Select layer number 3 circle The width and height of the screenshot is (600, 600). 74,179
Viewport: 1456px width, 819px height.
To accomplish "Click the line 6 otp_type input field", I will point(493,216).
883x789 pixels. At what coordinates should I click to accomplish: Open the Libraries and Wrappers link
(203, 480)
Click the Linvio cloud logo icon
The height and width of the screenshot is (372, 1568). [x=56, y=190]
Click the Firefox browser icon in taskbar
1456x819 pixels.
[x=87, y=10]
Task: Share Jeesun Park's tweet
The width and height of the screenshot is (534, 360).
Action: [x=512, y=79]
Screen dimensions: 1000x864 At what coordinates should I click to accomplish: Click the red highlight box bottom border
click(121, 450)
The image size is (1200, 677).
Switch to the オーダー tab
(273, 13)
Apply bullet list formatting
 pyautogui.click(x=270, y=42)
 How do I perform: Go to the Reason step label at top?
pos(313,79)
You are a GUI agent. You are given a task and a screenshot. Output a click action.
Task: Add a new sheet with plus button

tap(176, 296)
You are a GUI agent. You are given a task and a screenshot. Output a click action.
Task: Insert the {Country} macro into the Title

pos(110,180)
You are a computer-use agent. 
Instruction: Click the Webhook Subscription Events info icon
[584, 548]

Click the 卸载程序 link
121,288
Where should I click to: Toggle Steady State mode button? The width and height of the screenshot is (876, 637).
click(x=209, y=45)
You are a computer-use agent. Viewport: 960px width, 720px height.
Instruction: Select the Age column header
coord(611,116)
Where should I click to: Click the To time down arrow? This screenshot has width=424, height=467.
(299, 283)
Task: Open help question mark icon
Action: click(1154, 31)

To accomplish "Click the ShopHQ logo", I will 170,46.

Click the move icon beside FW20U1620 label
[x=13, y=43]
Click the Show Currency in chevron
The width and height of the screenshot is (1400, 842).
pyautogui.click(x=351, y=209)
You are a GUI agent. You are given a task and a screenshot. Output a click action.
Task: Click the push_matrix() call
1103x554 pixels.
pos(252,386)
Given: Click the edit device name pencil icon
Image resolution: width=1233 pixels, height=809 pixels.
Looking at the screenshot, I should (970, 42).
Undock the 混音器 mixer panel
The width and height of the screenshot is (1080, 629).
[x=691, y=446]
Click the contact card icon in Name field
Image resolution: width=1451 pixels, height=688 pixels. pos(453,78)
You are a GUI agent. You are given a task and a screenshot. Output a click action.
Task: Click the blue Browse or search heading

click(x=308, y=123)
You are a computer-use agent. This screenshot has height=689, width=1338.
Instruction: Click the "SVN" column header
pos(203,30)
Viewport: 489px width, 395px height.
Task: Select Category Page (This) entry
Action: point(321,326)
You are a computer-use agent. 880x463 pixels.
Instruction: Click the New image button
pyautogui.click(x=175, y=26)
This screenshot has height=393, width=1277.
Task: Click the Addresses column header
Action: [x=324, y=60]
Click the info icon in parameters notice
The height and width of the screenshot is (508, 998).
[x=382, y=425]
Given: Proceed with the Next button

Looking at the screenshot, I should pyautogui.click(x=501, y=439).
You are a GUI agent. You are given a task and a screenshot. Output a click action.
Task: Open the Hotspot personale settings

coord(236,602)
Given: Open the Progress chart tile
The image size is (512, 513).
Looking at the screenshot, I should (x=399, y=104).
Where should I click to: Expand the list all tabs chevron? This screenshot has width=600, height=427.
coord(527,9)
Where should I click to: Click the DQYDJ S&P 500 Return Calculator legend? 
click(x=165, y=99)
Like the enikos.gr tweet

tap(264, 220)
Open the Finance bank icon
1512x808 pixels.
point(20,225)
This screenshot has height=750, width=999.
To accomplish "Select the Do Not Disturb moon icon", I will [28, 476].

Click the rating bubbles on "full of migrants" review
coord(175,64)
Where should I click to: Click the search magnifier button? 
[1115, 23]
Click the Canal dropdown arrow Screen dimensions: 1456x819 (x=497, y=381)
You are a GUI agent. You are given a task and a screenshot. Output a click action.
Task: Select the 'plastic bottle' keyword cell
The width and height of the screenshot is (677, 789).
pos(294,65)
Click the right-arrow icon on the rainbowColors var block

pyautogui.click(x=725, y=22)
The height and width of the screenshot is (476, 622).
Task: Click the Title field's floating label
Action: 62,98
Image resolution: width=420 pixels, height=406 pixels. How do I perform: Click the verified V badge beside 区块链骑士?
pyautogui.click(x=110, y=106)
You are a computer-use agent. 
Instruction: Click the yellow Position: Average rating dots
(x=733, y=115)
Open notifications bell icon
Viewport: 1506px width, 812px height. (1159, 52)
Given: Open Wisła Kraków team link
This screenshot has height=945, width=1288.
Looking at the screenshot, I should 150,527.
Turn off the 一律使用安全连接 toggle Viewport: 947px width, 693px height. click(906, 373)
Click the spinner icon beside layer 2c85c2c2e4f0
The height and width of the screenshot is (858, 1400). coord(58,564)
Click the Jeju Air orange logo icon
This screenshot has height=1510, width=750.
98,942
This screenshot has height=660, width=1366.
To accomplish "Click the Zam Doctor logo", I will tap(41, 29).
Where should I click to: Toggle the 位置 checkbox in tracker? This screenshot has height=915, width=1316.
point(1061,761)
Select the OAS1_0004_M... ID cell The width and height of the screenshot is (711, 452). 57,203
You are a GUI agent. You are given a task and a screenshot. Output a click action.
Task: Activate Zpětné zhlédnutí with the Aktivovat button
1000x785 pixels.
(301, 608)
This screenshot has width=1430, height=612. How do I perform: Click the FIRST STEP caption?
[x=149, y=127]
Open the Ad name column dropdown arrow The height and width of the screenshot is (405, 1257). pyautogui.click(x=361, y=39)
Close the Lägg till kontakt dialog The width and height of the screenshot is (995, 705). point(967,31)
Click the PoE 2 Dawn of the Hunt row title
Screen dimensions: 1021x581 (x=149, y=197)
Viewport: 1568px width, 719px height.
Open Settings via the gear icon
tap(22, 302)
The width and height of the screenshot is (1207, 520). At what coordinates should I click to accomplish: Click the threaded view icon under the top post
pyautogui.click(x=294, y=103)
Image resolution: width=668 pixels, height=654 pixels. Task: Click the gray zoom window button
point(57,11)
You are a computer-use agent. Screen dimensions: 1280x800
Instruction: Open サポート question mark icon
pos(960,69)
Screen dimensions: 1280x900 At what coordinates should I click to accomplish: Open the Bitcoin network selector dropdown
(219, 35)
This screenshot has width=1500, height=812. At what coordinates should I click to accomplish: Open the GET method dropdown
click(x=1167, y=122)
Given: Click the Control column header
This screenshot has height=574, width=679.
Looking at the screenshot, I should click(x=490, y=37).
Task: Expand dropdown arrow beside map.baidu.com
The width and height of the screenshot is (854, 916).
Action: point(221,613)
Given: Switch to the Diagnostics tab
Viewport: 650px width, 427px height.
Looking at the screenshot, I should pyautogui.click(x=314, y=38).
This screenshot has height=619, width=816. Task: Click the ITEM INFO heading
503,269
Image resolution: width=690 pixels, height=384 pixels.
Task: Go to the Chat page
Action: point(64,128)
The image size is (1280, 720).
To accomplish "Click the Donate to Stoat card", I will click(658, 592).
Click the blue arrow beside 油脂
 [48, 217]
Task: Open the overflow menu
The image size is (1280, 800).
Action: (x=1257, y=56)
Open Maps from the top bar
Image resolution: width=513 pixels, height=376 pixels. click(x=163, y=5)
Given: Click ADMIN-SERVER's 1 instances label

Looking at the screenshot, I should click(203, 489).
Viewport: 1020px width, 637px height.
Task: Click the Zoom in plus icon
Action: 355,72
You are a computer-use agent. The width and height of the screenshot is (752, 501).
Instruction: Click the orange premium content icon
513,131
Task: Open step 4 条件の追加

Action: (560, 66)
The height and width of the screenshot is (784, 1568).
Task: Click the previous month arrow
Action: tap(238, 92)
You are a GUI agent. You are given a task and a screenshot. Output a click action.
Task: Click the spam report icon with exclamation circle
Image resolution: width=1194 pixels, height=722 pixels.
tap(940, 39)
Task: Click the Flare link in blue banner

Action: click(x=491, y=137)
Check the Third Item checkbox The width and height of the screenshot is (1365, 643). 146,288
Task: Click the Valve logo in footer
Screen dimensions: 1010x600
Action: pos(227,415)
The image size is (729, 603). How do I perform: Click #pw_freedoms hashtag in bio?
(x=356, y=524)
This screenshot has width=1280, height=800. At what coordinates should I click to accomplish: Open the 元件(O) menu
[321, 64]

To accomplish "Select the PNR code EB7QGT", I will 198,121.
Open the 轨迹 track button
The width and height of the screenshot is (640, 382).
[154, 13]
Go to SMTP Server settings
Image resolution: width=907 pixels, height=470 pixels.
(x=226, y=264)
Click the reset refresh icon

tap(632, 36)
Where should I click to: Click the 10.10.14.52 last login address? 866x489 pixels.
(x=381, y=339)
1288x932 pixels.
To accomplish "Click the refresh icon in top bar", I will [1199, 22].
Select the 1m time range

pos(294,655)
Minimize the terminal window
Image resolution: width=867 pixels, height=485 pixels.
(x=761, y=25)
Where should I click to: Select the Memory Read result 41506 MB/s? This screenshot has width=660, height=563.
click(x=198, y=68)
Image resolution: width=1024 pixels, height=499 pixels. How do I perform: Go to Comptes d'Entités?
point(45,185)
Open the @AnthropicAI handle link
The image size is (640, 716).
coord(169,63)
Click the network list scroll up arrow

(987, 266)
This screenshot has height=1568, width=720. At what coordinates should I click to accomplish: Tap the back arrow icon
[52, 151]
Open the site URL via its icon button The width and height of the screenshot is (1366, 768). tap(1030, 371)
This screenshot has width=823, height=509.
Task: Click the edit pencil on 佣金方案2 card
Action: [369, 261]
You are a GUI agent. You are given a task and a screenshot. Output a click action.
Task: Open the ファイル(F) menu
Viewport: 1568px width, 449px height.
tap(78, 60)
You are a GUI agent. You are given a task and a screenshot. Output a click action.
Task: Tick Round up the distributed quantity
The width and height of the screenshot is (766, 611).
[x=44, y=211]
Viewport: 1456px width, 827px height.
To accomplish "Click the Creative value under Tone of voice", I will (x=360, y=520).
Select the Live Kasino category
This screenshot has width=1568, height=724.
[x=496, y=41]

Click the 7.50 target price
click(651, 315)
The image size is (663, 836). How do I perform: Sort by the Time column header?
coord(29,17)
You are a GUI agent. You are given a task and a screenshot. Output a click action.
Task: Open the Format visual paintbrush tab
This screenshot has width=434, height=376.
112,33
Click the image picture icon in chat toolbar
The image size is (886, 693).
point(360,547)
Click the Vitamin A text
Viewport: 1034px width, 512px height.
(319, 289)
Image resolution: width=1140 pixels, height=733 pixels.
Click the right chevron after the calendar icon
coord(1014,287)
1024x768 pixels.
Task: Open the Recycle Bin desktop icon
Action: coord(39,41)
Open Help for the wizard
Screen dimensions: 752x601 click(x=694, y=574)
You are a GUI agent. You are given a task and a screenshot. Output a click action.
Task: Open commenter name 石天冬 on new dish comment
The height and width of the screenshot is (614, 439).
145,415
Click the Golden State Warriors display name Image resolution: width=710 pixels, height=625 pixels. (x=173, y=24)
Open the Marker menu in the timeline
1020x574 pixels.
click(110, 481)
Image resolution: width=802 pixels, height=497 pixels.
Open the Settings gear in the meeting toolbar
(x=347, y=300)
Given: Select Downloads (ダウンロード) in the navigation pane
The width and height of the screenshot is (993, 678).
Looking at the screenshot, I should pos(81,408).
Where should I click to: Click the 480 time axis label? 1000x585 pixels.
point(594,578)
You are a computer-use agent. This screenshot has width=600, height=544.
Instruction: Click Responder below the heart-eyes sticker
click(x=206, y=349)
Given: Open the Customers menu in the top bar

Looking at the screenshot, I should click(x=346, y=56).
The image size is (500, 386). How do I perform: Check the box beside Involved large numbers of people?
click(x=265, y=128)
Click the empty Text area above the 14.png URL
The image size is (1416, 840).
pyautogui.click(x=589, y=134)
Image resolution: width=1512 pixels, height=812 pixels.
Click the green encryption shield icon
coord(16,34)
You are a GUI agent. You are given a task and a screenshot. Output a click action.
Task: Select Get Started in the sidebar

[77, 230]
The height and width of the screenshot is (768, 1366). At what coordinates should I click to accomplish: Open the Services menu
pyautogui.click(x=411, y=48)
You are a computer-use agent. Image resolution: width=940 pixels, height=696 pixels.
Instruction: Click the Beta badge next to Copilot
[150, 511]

★ ★ ★ ★ ★

> WHAT YOU ARE ASKED TO DO: Determine the number of lines in the listing above containing the word "computer"; respond with that figure only.

> ANSWER FOR THIS EXERCISE: 9